Task to carry out.
Copy all the entries below, swapping "click action" for "tap action" and keeping everything else identical.

Provided records.
┄┄┄┄┄┄┄┄┄┄

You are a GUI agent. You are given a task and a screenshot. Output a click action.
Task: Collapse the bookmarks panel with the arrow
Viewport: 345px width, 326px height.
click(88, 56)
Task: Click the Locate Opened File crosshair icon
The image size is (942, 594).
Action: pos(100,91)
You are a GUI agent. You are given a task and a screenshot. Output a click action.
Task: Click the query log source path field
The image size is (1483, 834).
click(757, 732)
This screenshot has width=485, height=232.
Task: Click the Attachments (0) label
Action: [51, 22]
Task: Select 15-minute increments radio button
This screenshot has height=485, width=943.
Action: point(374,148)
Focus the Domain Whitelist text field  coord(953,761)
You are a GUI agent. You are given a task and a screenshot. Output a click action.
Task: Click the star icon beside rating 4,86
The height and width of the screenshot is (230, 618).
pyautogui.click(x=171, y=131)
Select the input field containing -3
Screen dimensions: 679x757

┄┄┄┄┄┄┄┄┄┄

Solution to this task.
You are a GUI agent. You are given a task and a screenshot. Output a tap action.
Task: Collapse the bookmarks panel with the arrow
Viewport: 345px width, 326px height.
click(88, 56)
Task: Click the Locate Opened File crosshair icon
The image size is (942, 594).
Action: pos(100,91)
You are a GUI agent. You are given a task and a screenshot. Output a tap action.
Task: Click the query log source path field
The image size is (1483, 834).
click(757, 732)
This screenshot has width=485, height=232.
Task: Click the Attachments (0) label
Action: [51, 22]
Task: Select 15-minute increments radio button
This screenshot has height=485, width=943.
Action: point(374,148)
Focus the Domain Whitelist text field  coord(953,761)
You are a GUI agent. You are given a task and a screenshot. Output a tap action.
Task: Click the star icon beside rating 4,86
The height and width of the screenshot is (230, 618).
pyautogui.click(x=171, y=131)
Select the input field containing -3
Screen dimensions: 679x757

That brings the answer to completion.